The Marantz SA-KI-Pearl SACD player exceeded my expectations for a $3,000 machine, especially during a time when I also started auditioning a $29,000 tube DAC in for review. Consider the fact that Ken Ishiwata chose to offer a component more easily affordable to a wider audience, it is fortunate that the Pearl did not sound like budget equipment. It never presented itself as more dynamic or extended than other DACs I’ve heard, but then again I have been listening to very competent designs lately, the most affordable of which was the $8,000 Esoteric D-05 32-bit DAC/preamp, and yet I couldn’t tear myself away from listening to this Ken Ishiwata concoction.

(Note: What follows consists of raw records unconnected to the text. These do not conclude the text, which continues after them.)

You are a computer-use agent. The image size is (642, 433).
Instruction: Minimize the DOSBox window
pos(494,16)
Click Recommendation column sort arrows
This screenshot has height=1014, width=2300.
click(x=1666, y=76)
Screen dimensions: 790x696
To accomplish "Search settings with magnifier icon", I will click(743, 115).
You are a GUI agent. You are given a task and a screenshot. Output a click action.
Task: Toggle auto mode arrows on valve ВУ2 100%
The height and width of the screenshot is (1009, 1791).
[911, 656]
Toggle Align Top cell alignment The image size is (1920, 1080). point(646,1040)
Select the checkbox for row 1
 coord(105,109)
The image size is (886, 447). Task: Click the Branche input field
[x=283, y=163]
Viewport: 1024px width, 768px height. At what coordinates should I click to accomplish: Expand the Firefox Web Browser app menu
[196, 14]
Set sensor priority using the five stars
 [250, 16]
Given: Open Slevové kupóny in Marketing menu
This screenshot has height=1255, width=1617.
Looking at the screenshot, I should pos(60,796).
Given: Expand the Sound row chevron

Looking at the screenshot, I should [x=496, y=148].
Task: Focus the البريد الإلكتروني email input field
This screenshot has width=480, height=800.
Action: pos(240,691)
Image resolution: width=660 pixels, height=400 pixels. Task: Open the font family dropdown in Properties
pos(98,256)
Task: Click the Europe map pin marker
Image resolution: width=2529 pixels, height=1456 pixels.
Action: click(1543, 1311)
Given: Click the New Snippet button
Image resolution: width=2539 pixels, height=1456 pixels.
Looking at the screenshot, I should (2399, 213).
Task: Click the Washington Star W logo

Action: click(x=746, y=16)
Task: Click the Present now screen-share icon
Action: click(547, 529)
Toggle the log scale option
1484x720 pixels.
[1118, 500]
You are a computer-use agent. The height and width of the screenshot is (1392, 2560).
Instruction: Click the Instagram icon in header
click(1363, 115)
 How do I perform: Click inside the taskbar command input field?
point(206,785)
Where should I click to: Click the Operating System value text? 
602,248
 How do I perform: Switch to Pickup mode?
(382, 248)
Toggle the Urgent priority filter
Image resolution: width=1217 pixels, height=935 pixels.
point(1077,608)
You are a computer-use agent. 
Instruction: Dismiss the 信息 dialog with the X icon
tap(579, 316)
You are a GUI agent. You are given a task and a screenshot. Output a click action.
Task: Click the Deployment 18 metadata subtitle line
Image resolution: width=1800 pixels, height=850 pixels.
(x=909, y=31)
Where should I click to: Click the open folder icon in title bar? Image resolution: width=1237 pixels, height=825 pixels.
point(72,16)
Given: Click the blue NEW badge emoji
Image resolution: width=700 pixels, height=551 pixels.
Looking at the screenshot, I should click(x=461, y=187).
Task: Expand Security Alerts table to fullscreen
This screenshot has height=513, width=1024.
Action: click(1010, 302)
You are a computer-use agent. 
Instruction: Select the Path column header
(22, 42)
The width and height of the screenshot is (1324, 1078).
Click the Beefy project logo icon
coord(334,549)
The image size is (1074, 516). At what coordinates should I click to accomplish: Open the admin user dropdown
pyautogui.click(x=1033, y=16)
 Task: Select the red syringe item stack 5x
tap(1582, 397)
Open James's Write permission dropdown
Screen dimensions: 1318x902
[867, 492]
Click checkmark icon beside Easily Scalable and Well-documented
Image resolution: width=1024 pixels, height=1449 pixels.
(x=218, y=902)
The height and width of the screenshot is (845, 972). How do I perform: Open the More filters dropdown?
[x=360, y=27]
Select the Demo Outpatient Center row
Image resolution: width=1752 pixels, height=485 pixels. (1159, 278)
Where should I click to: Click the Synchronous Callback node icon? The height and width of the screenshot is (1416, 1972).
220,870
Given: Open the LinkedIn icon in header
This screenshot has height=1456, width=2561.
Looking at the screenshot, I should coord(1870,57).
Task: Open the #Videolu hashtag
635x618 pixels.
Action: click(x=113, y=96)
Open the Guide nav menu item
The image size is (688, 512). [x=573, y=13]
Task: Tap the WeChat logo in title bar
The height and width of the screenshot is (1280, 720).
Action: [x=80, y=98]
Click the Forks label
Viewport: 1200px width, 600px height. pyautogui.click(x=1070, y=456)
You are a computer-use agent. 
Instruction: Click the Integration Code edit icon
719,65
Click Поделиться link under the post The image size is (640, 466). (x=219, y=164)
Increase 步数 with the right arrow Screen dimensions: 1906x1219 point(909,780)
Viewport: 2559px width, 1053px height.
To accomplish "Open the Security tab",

One of the Marantz SA-KI-Pearl’s most compelling qualities to me was its delicate tone. The player interprets the CD sound as fresh and uplifting, soft in texture and steadfast in composure. Music took on a fragility that connotes an obsession toward detail. It was this fragility and discretion that lent the SA-KI-Pearl that expensive sound. It’s not very often when one finds a recording that was artistically and sonically superior, and then have a multi-national electronics giant developed a sub-$10,000 CD player that can reproduce the recording competently. This may sound trivial to most, but trust me, it is an occurrence quite rare.

The SA-KI-Pear also represents a conundrum, one that defies what a product in its price class ought to be capable of. The SA-KI-Pearl is priced such that audiophiles don’t have to spend a good deal in this economy to attain high-end performance, but it is a mistake to expect audiophiles with budget system can reap all that the SA-KI-Pearl can offer. It was commendable for Ken Ishiwata and Marantz to embark on this project and to have created such a beautiful-sounding player for $3,000. If the SA-7, one of the original forms of the SA-KI-Pearl, were given to an outside modification house to upgrade to its present performance level, the resultant product would have cost more than twice the price, I’m sure.

The audiophile hobby is many things to the lot of us. To me, it is not always about just getting the biggest bang for the buck, although many will benefit from products that fall into that category. I am looking for that ultimate experience which can only be derived from a system of superior engineering and craftsmanship. It would be nice if it is also affordable; but in many cases it is akin to wishing an original Picasso can be had for mass production copy prices.

Only when wealthy audiophiles paces the SA-KI-Pearl through their mega systems will the Ken Ishiwata concoction gets the spotlight it deserves. Ken has a track record of producing his own versions of Marantz CD players, and his fans attest to the quality of his work and the invaluable contribution he made towards their musical satisfaction. People continue to chime in on forums about their KI versions of Marantz CD players of the 80s to this day.

The SA-KI-Pearl has such category-defying level of finesse as to set a new standard in the $3,000 range. Financially, it would’ve made more sense when such incomparable talent as Ishiwata were to apply his lifetime’s worth of expertise into perfecting the likes of the $6,999 SA-7S1 Reference Series SACD player instead, and making the next SA-KI-Pearl a $10,000 tour de force. But I am thinking in terms of a smaller, specialty operation, a far cry from the corporate resources of Marantz. Whereas it would make more business sense for a small but technologically competent company to offer its service for a premium, the slim profit margin obtained in selling an improved version of a medium-priced machine would also exhaust the company’s resources and serve to put it under.